**PROVIDED TEXT**
★ ★ ★ ★
Shilletha adopted the moniker Dragonsky after a backpacking excursion she did through Suffern-Bear Mountain Trail with a colleague. She was new to hiking at that time and had some trepidation. A disagreement about pace, coupled with the uncertainty of new terrain resulted in a panic attack.

“The adrenaline and fear surged through me, and I took off like a horse, galloping right into a boulder,” Shilletha said. “I fell and so did the tears. A knot formed and blood was running down my leg. Something landed on my head. I felt for it and noticed the buzzing of its wings. Moments later, I looked at my right foot and there was an orange dragonfly. It stayed with me and I smiled. The sky had been grey, but it suddenly opened, and I saw a patch of blue. I knew at that moment that my name was Dragonsky. The dragonflies are always there for me.”

This paved the way for more intense expeditions, but the preparation is no joke.

“Preparing for a hike is a tedious process, let me tell you! First comes the research and knowledge is power in nature. The more I know, the better prepared I am for weather, wildlife and the terrain. I gather the gear and gadgets and practice with them outside. For instance, while training for the Appalachian Trail, I spent a month in my tent in 20 degrees and below weather with my winter gear. If I got cold, I would go inside, make adjustments and reset. I knew I wanted to do a winter hike and didn’t want a run-in with hypothermia.”

Photo by Shilletha Curtis

What was it like completing the Appalachian Trail by herself?

“I never saw it coming,” Shilletha said. “The pandemic stole my job from me. I spent the past few years working as a social worker and a veterinarian technician. I thought that was all that I was. After losing my job, I had a severe panic attack that sent me to the hospital. During my lowest moment, I remembered the voice of the older white man I had met at Harriman State Park a few months earlier. He said, ‘you know, behind me is the Appalachian Trail. It runs 2,190 or so miles from Georgia to Maine.’ I knew at that moment that I was going to do it, but I didn’t know when or how.”

While it might be fun and even safer to hike with others, Shilletha values solitude and likes to plan her own schedule. She classifies herself as a warrior in the forest who plays by her own rules.

“I was surprised at the amount of support when I finished the Appalachian Trail,” she said, which was in stark contrast to the racism she endured on the trail itself. “Companies such as GoPro, Lululemon and others congratulated me. Alexandria Ocasio-Cortez ‘liked’ my post! My dragonflies were so proud.”
★ ★ ★ ★
**MATERIAL SHOWN**
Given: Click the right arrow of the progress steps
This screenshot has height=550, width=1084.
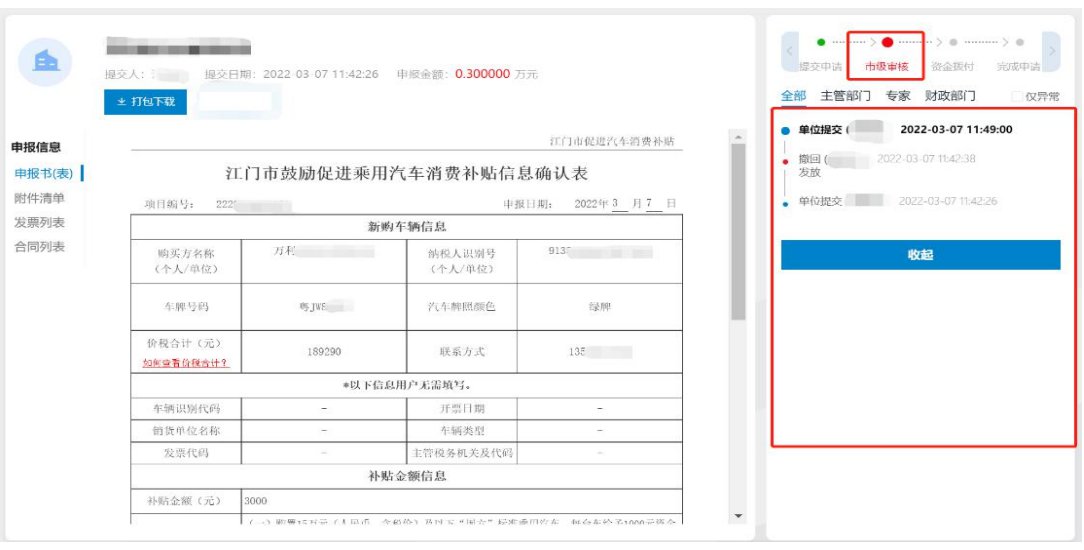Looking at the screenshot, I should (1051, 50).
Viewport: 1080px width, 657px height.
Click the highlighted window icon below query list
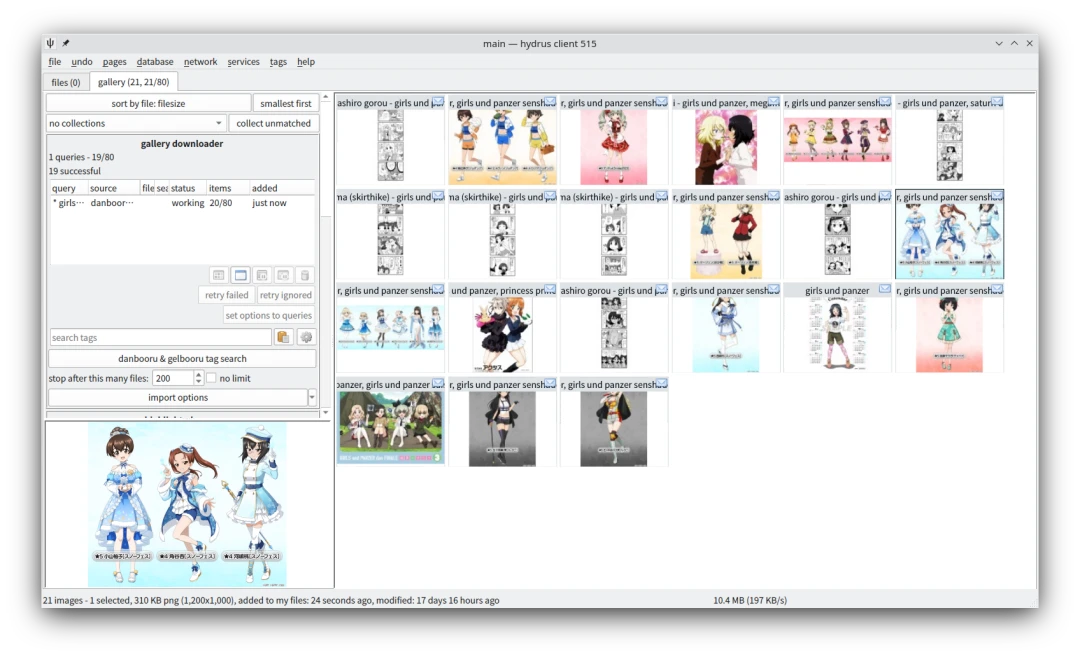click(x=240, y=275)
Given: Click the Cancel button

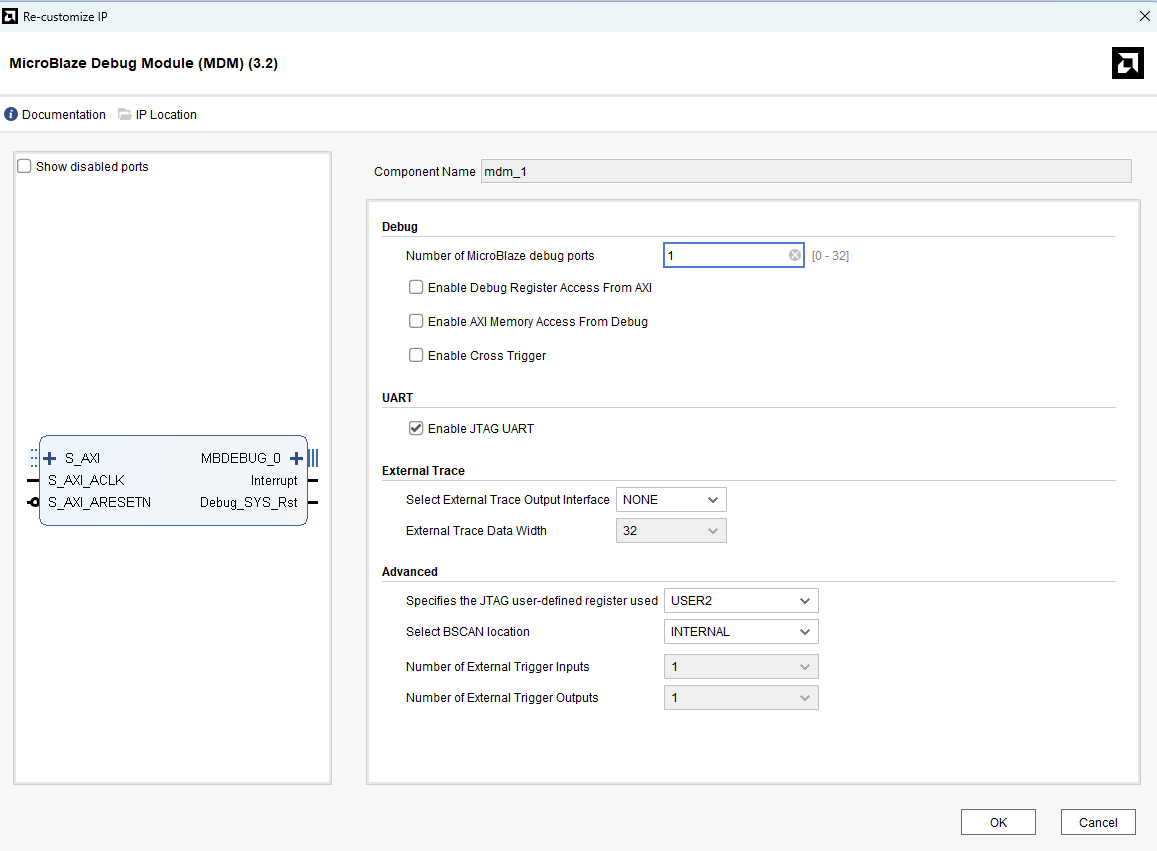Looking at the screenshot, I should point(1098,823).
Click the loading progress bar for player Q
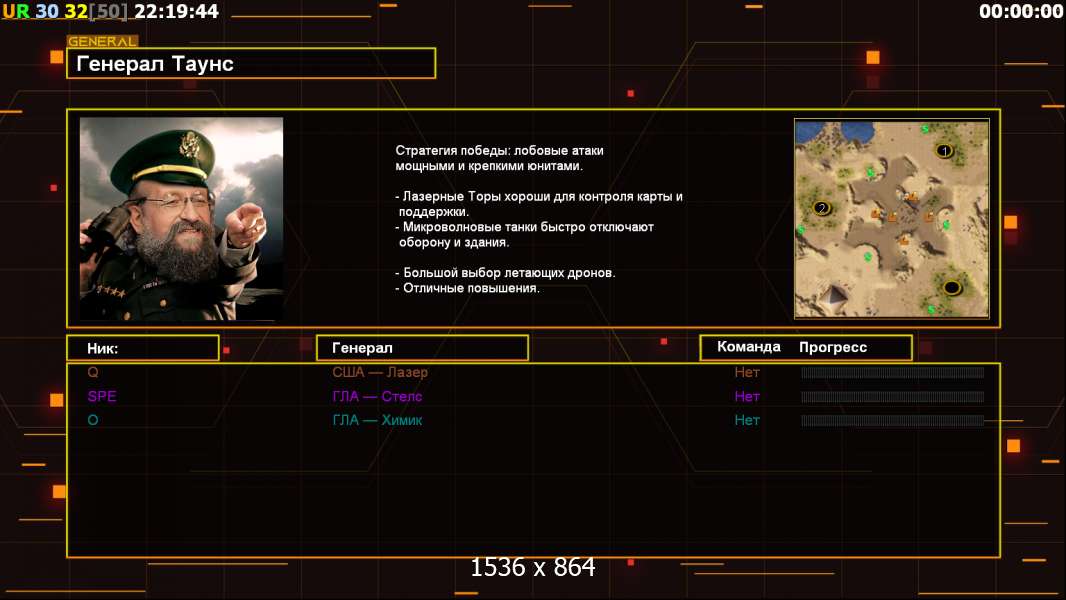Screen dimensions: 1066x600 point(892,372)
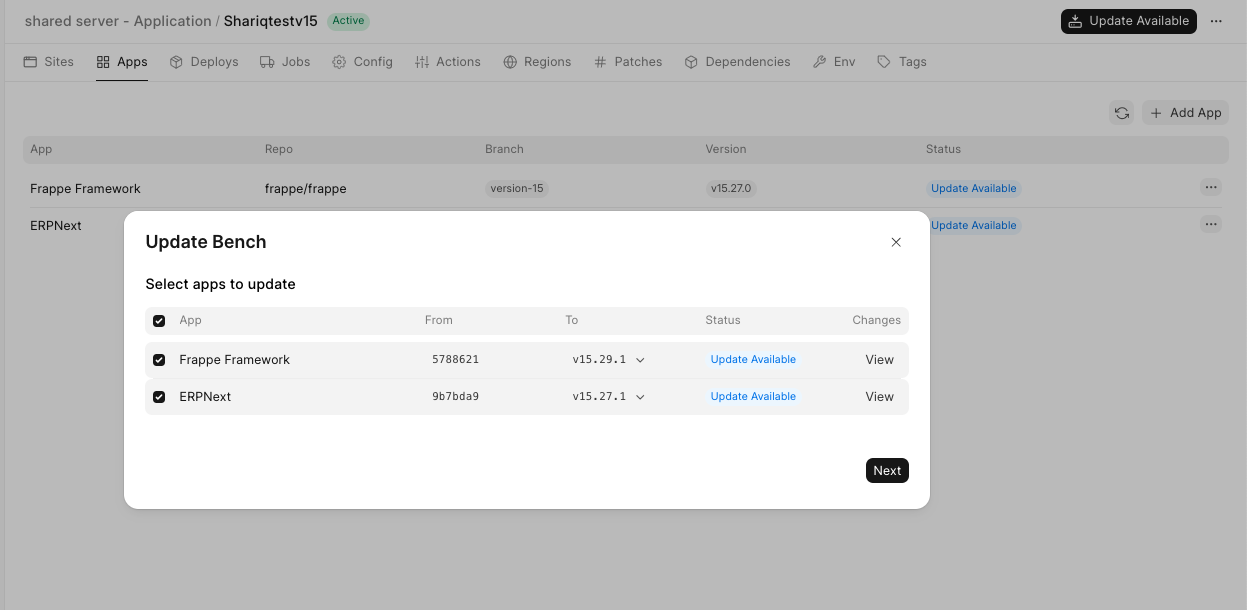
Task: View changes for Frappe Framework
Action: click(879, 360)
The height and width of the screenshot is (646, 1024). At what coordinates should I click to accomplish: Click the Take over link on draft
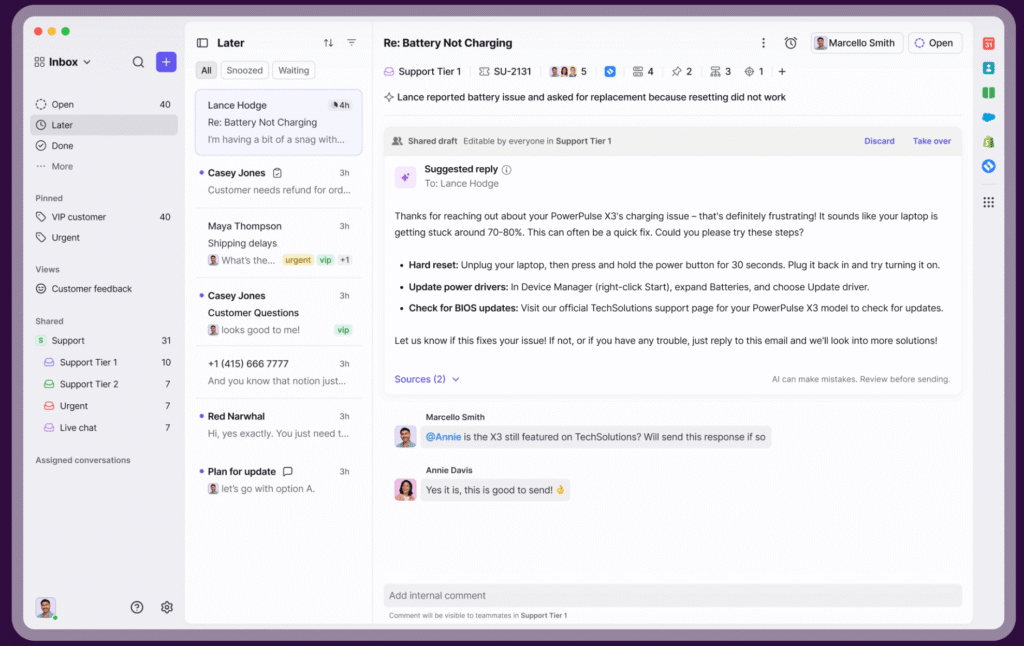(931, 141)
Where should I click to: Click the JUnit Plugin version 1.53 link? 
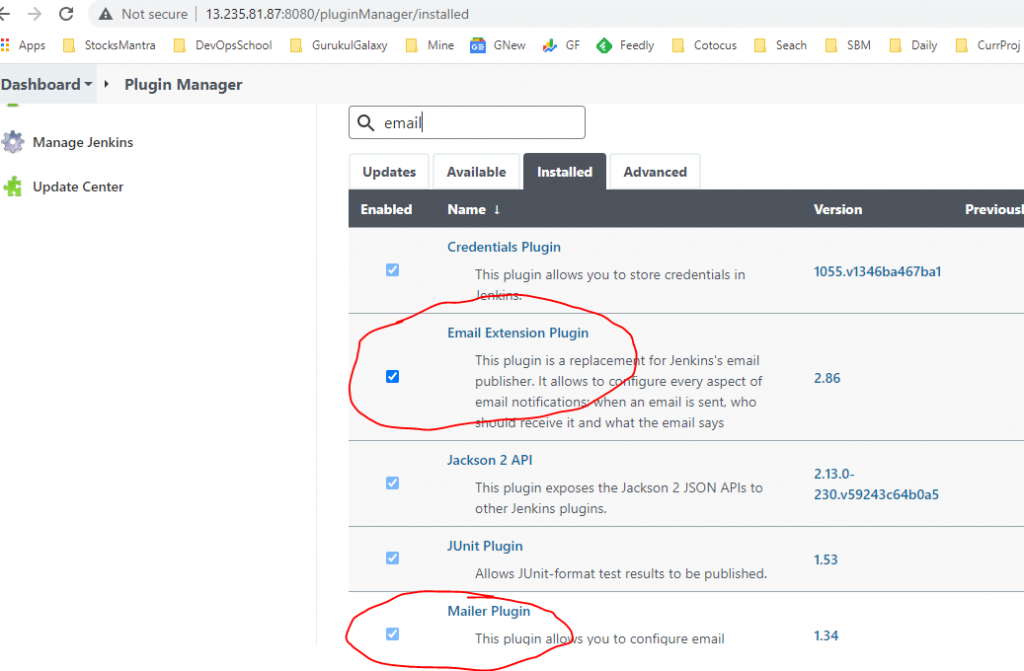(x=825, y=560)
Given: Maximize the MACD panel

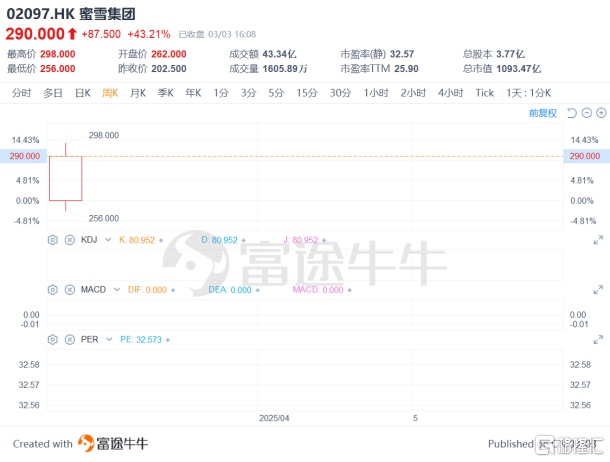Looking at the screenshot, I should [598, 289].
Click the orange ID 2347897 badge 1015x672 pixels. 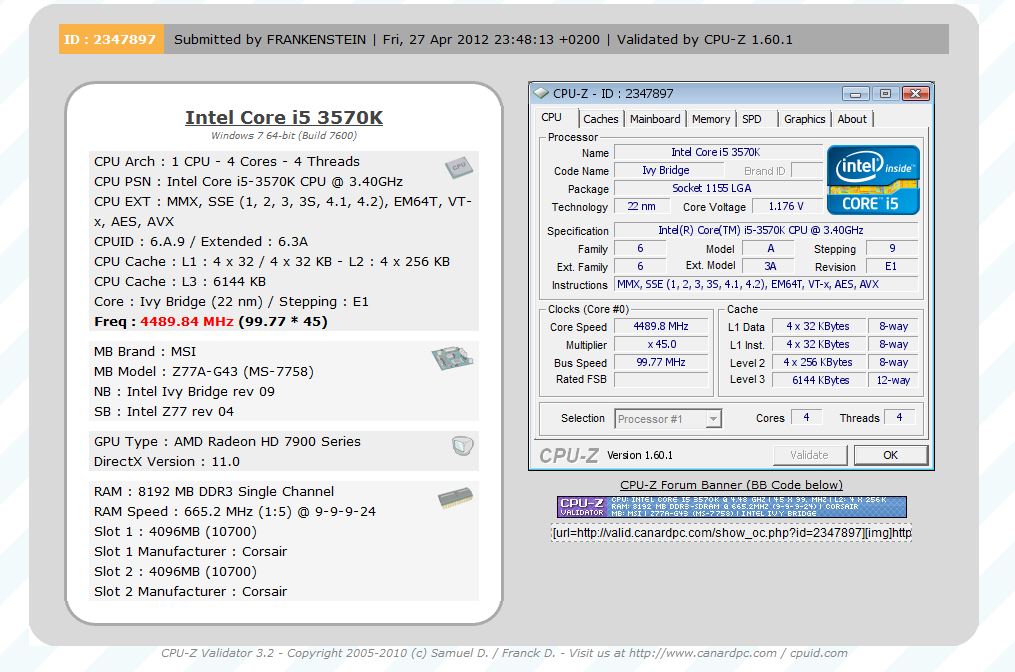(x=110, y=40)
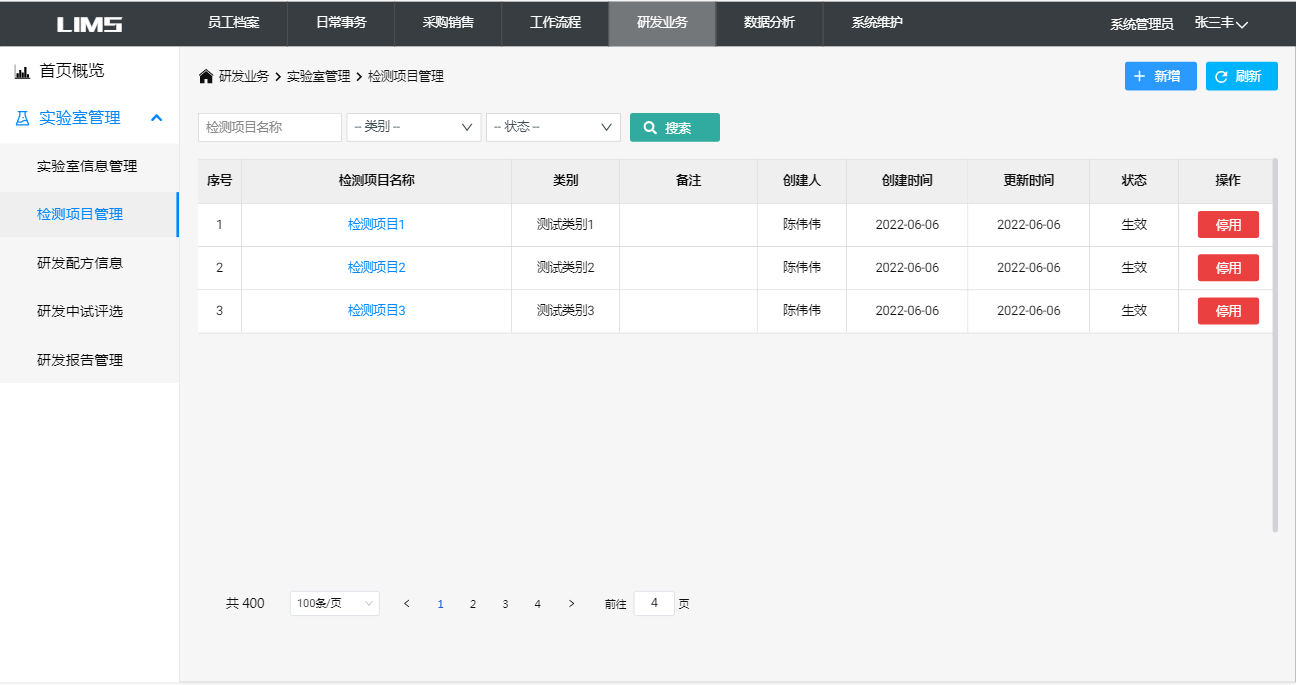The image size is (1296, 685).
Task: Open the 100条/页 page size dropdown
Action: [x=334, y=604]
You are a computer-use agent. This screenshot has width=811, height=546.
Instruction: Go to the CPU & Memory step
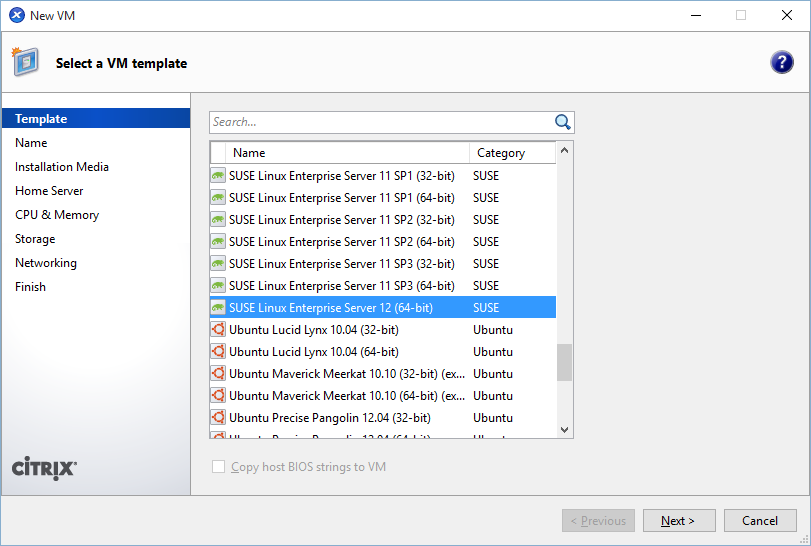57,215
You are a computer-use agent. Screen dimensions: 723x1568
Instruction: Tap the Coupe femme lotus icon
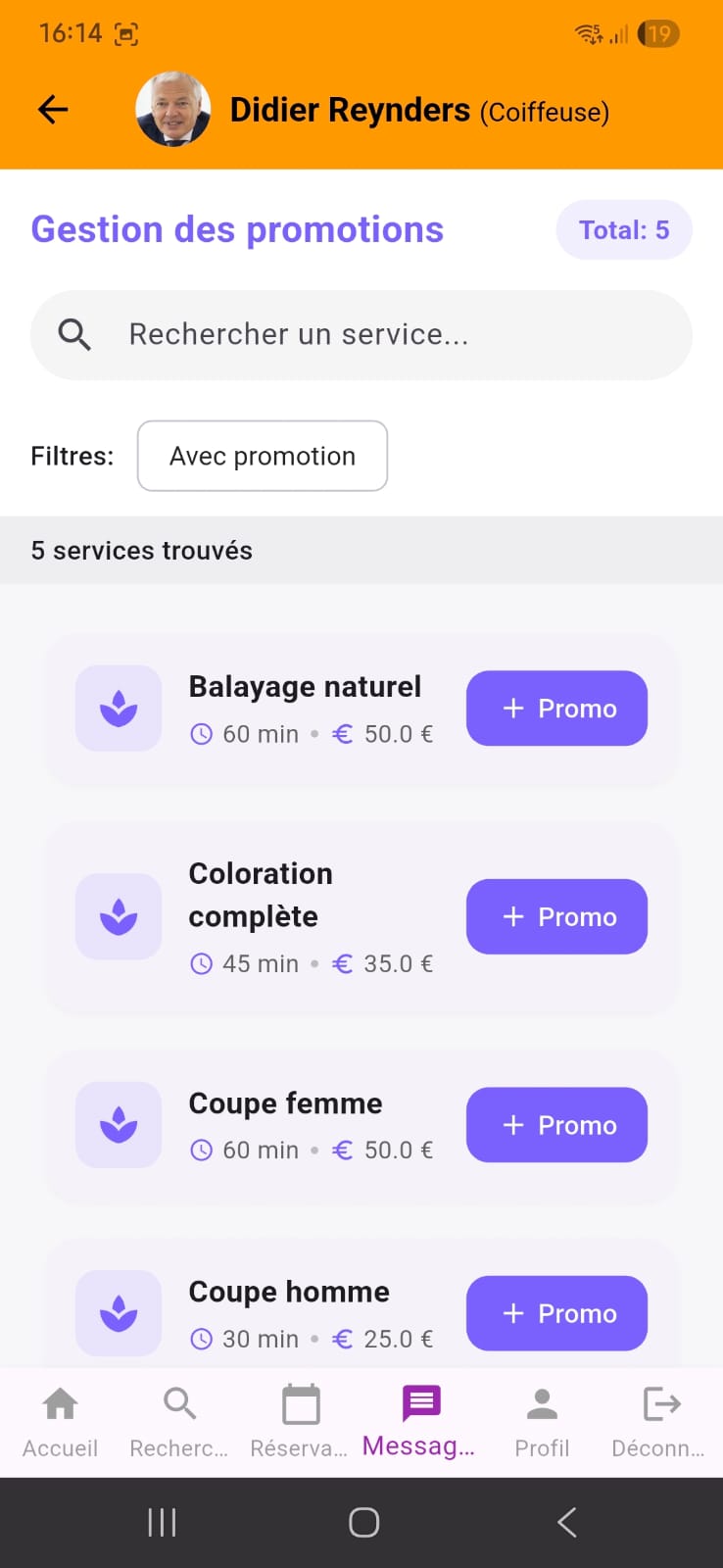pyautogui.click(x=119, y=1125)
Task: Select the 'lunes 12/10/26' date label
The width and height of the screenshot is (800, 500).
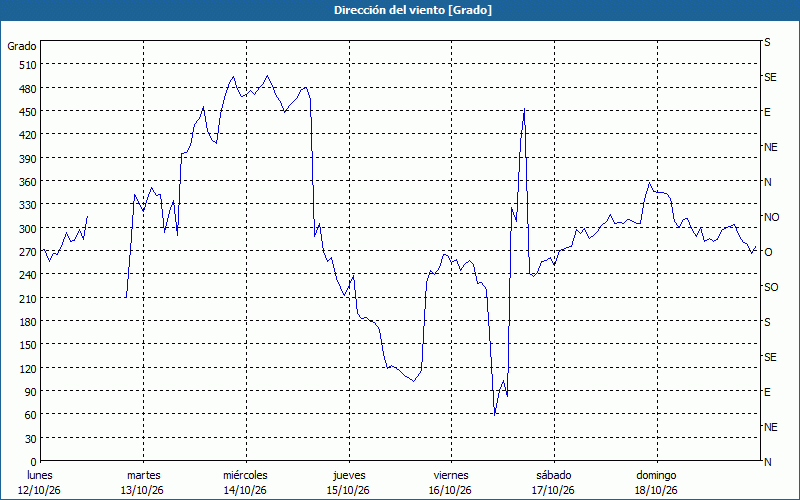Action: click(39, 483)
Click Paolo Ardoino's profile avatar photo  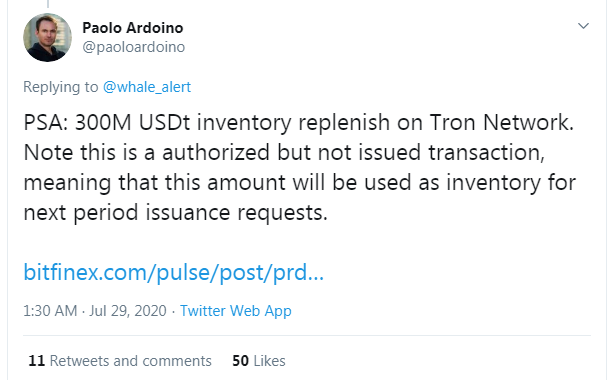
★ ★ ★ ★
**WORK TO BE COMPLETED**
Copy the passage about Shilletha's hiking word for word, everything from "What was it" down to "her own rules.". The material above has no connection to the passage about Shilletha's hiking.

**EXPECTED ANSWER**
What was it like completing the Appalachian Trail by herself?

“I never saw it coming,” Shilletha said. “The pandemic stole my job from me. I spent the past few years working as a social worker and a veterinarian technician. I thought that was all that I was. After losing my job, I had a severe panic attack that sent me to the hospital. During my lowest moment, I remembered the voice of the older white man I had met at Harriman State Park a few months earlier. He said, ‘you know, behind me is the Appalachian Trail. It runs 2,190 or so miles from Georgia to Maine.’ I knew at that moment that I was going to do it, but I didn’t know when or how.”

While it might be fun and even safer to hike with others, Shilletha values solitude and likes to plan her own schedule. She classifies herself as a warrior in the forest who plays by her own rules.